Word and element locating data >>
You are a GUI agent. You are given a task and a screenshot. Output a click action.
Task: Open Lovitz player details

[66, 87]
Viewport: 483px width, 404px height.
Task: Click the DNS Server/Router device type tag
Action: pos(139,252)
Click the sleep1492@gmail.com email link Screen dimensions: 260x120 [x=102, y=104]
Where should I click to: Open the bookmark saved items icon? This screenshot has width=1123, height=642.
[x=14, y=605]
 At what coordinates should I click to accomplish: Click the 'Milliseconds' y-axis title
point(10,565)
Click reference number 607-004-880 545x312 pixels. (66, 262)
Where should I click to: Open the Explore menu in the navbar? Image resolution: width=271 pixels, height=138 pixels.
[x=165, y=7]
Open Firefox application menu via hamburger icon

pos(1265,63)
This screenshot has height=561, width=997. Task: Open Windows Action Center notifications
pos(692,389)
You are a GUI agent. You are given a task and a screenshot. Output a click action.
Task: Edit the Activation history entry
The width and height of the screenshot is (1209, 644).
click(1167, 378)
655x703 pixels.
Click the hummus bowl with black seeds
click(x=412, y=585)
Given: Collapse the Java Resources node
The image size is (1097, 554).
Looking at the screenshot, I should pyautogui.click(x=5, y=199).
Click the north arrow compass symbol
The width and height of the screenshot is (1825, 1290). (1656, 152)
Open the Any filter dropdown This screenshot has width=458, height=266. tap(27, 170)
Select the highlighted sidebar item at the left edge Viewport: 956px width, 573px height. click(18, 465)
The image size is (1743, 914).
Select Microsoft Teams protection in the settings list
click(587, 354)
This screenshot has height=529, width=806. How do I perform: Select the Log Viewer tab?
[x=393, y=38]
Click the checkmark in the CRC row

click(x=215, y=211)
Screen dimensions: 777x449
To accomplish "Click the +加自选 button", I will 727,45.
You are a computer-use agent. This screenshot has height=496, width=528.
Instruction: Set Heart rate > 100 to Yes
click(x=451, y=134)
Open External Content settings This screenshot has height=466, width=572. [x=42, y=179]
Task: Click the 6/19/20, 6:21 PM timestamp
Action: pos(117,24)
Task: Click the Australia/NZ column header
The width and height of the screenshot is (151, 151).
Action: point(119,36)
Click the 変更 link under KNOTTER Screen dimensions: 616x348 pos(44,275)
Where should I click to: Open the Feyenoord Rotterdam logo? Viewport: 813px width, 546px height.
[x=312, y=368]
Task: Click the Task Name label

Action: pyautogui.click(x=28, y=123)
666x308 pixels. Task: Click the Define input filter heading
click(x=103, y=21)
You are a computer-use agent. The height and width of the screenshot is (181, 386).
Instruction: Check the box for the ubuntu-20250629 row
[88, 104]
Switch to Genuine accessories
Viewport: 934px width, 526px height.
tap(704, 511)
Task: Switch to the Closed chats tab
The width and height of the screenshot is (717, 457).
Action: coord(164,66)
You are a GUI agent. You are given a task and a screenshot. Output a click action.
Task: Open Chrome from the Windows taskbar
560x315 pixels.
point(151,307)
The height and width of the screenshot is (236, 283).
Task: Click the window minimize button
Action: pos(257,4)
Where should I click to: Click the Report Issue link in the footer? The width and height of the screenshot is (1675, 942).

Task description >> Rewrite all of the items above with "GUI agent" replaced by "screen agent" everywhere, and leave everything else unchanged.

Output for this task >>
You are a screen agent. You are given a task and a screenshot. Output a click action.
Task: Open Lovitz player details

[66, 87]
Viewport: 483px width, 404px height.
Task: Click the DNS Server/Router device type tag
Action: pos(139,252)
Click the sleep1492@gmail.com email link Screen dimensions: 260x120 [x=102, y=104]
Where should I click to: Open the bookmark saved items icon? This screenshot has width=1123, height=642.
[x=14, y=605]
 At what coordinates should I click to accomplish: Click the 'Milliseconds' y-axis title
point(10,565)
Click reference number 607-004-880 545x312 pixels. (66, 262)
Where should I click to: Open the Explore menu in the navbar? Image resolution: width=271 pixels, height=138 pixels.
[x=165, y=7]
Open Firefox application menu via hamburger icon

pos(1265,63)
This screenshot has height=561, width=997. Task: Open Windows Action Center notifications
pos(692,389)
You are a screen agent. You are given a task and a screenshot. Output a click action.
Task: Edit the Activation history entry
The width and height of the screenshot is (1209, 644).
click(1167, 378)
655x703 pixels.
Click the hummus bowl with black seeds
click(x=412, y=585)
Given: Collapse the Java Resources node
The image size is (1097, 554).
Looking at the screenshot, I should pyautogui.click(x=5, y=199).
Click the north arrow compass symbol
The width and height of the screenshot is (1825, 1290). (1656, 152)
Open the Any filter dropdown This screenshot has width=458, height=266. tap(27, 170)
Select the highlighted sidebar item at the left edge Viewport: 956px width, 573px height. click(18, 465)
The image size is (1743, 914).
Select Microsoft Teams protection in the settings list
click(587, 354)
This screenshot has height=529, width=806. How do I perform: Select the Log Viewer tab?
[x=393, y=38]
Click the checkmark in the CRC row

click(x=215, y=211)
Screen dimensions: 777x449
To accomplish "Click the +加自选 button", I will 727,45.
You are a computer-use agent. This screenshot has height=496, width=528.
Instruction: Set Heart rate > 100 to Yes
click(x=451, y=134)
Open External Content settings This screenshot has height=466, width=572. [x=42, y=179]
Task: Click the 6/19/20, 6:21 PM timestamp
Action: pos(117,24)
Task: Click the Australia/NZ column header
The width and height of the screenshot is (151, 151).
Action: point(119,36)
Click the 変更 link under KNOTTER Screen dimensions: 616x348 pos(44,275)
Where should I click to: Open the Feyenoord Rotterdam logo? Viewport: 813px width, 546px height.
[x=312, y=368]
Task: Click the Task Name label

Action: pyautogui.click(x=28, y=123)
666x308 pixels. Task: Click the Define input filter heading
click(x=103, y=21)
You are a computer-use agent. The height and width of the screenshot is (181, 386).
Instruction: Check the box for the ubuntu-20250629 row
[88, 104]
Switch to Genuine accessories
Viewport: 934px width, 526px height.
tap(704, 511)
Task: Switch to the Closed chats tab
The width and height of the screenshot is (717, 457).
Action: coord(164,66)
You are a screen agent. You are given a task and a screenshot. Output a click action.
Task: Open Chrome from the Windows taskbar
560x315 pixels.
point(151,307)
The height and width of the screenshot is (236, 283).
Task: Click the window minimize button
Action: pos(257,4)
Where should I click to: Click the Report Issue link in the footer? The width and height of the screenshot is (1675, 942).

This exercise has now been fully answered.